__STATED PROBLEM__:
Can you rewrite the lines starting at the one containing "You are a computer-use" and ending at the one containing "coord(125,25)", replacing "Upgrade to Pro" with "Upgrade to Premium" and leaving everything else unchanged?

__LISTED ENTRIES__:
"""

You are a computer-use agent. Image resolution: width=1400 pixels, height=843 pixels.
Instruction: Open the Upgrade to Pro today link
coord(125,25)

"""
"""

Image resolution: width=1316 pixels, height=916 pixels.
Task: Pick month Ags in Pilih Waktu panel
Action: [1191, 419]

"""

__RESULT BELOW__:
You are a computer-use agent. Image resolution: width=1400 pixels, height=843 pixels.
Instruction: Open the Upgrade to Premium today link
coord(125,25)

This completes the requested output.